There’s a cat curled up on my pillow, and I’d probably be a lot more cool with that if I actually owned a cat.

@THEDUTHCHESS

My ex husbands Voicemail was a trick one where he’d say “Hello Hello, so you think he’d answered and that’s why he’s dead.

@CAshmanActor

her: i smoked a lot of pot. what did u try in college

me: *crying* MY BEST, OK?

@ElizaBayne

1. Denial
2. Anger
3. Sandy
4. Hand Jive
5. Ramalamalamadingadadingedong
– Five Stages of Grease

@slimmy_shady

Vegetarians need to chill.

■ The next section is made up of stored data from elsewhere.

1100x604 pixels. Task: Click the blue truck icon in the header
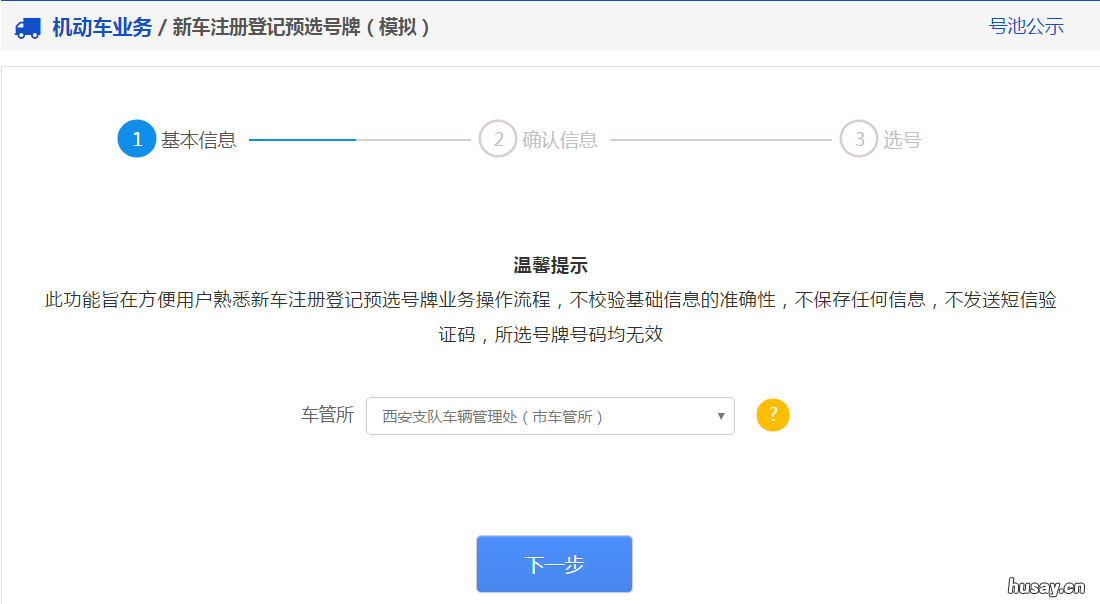[x=27, y=26]
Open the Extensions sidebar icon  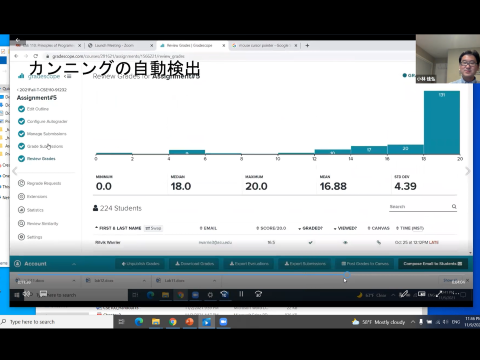coord(21,196)
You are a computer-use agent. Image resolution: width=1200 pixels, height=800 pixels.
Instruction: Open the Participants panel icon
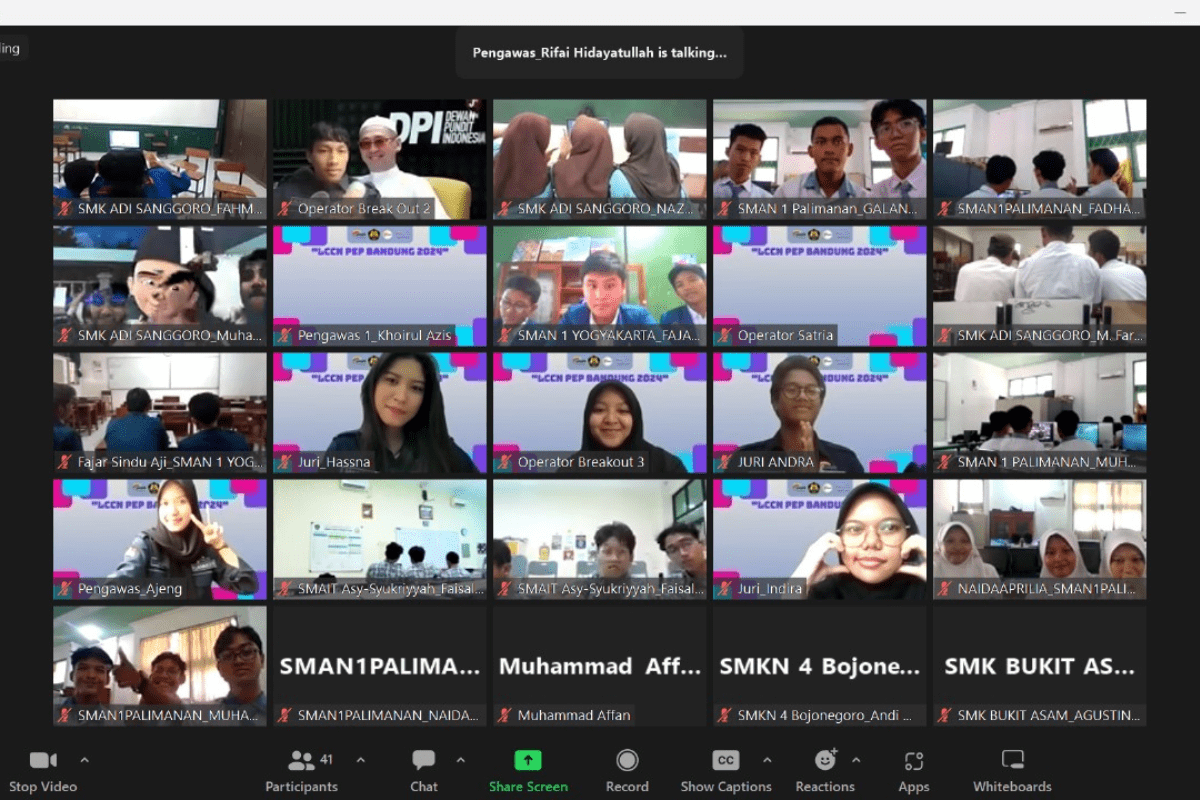[301, 760]
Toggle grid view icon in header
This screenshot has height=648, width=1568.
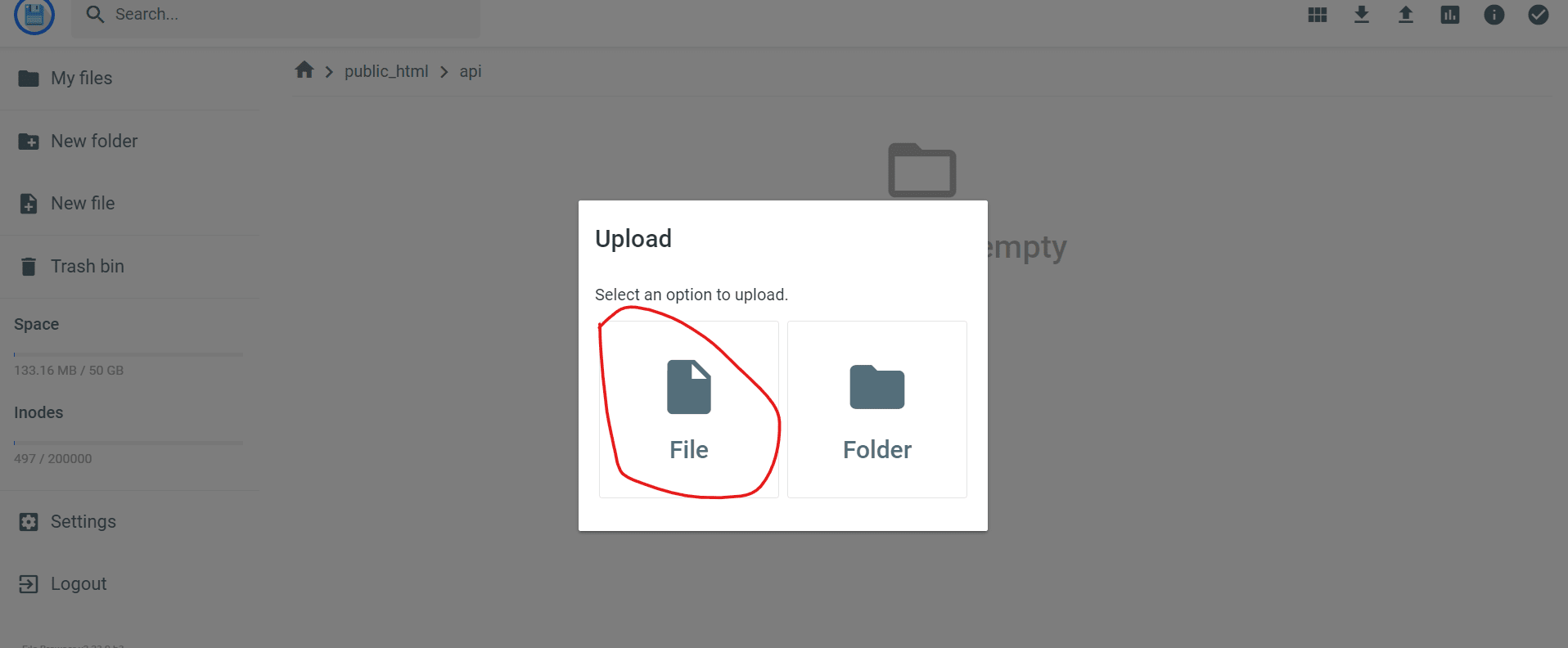(x=1318, y=15)
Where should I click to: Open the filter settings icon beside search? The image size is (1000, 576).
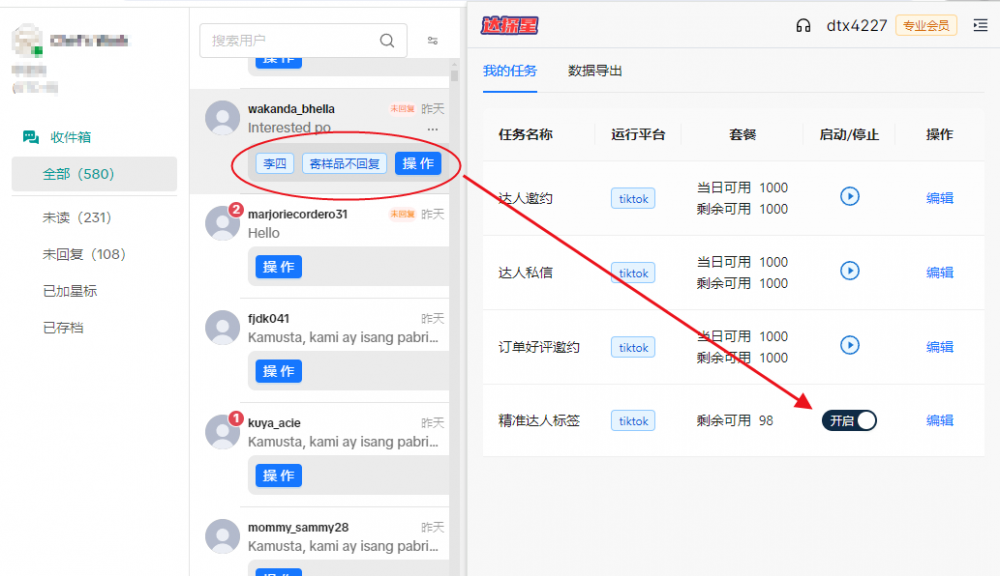(433, 41)
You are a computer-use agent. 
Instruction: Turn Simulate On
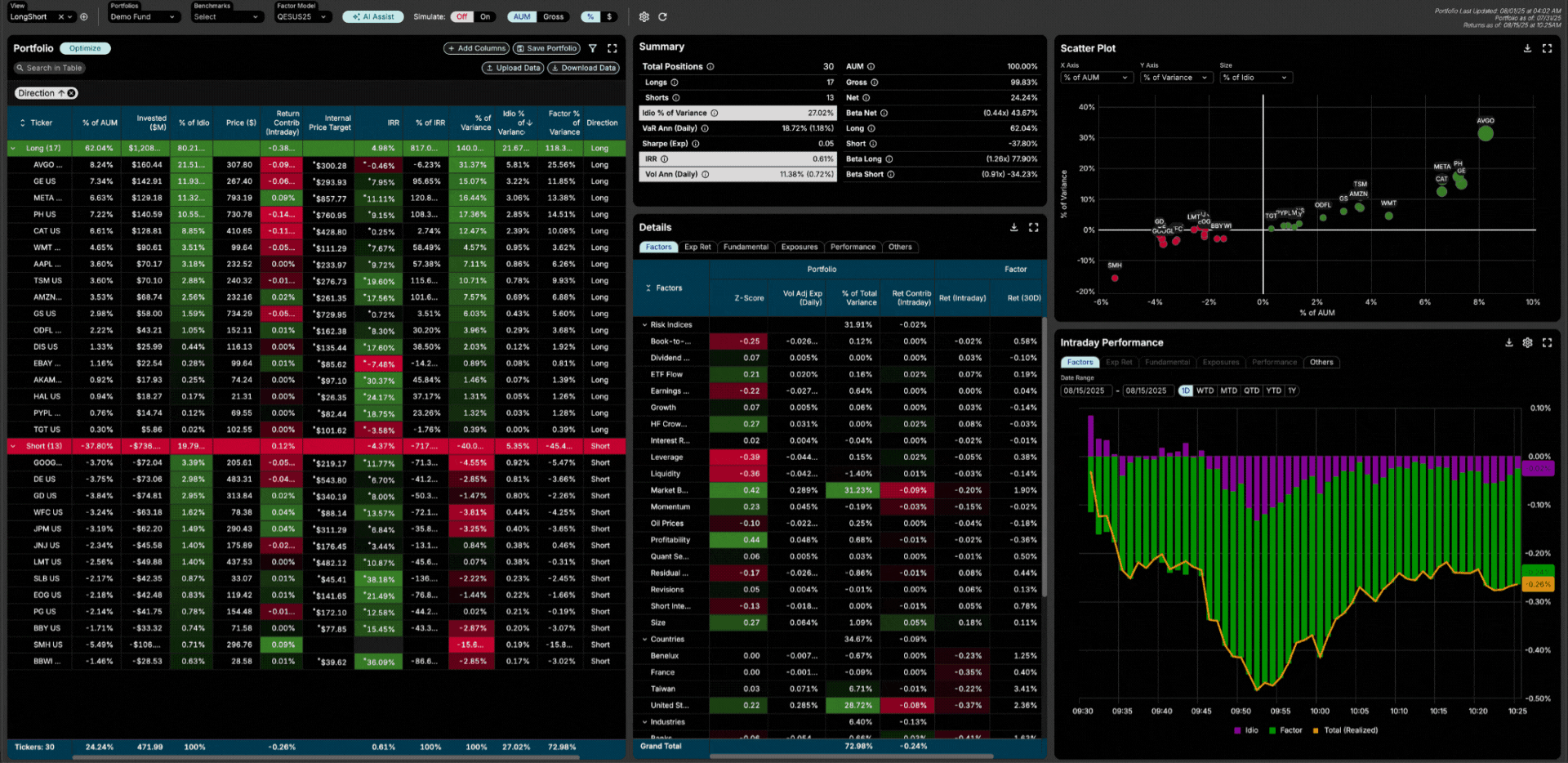pyautogui.click(x=485, y=17)
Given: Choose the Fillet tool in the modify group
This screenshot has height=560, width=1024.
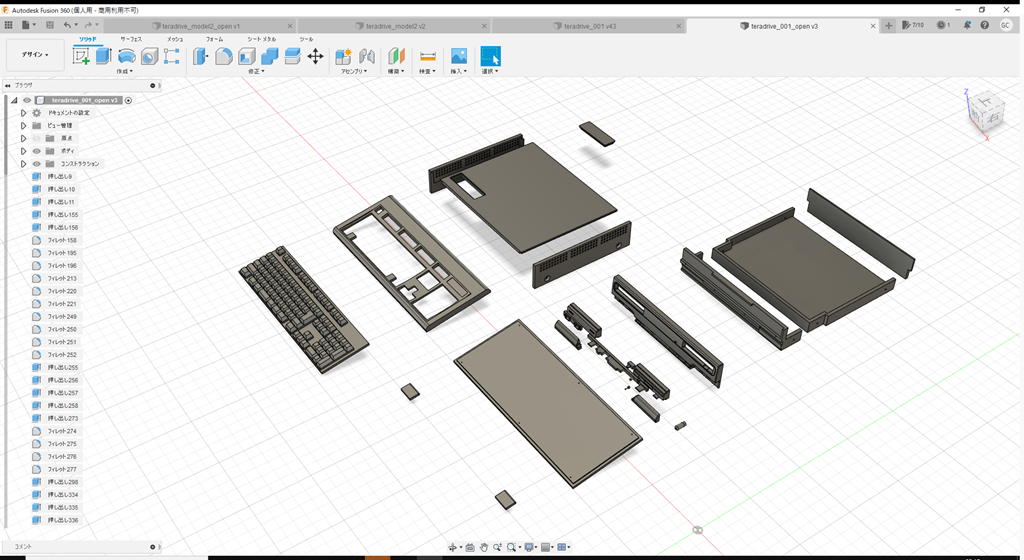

Mankind is messed up because someone ate an apple they weren’t supposed to.

@XplodingUnicorn

My 9-year-old brought a guinea pig to the table for lunch. Then she left to get something from the kitchen. Now the guinea pig and I are just staring at each other. Awkward lunch for two.

@MelvinofYork

If your wife asks “Why don’t you lock the door when you leave for work? Do you WANT something bad to happen to me?” DO NOT pause to think

@TurboJellyBean

Buying a smart car seems like a good idea until you hit a squirrel and flip over a few times.

@a_simpl_man

We’re going to have 27 people over for Thanksgiving this year. I’m going to earn a little extra money by setting up a paywall on my Wi-Fi.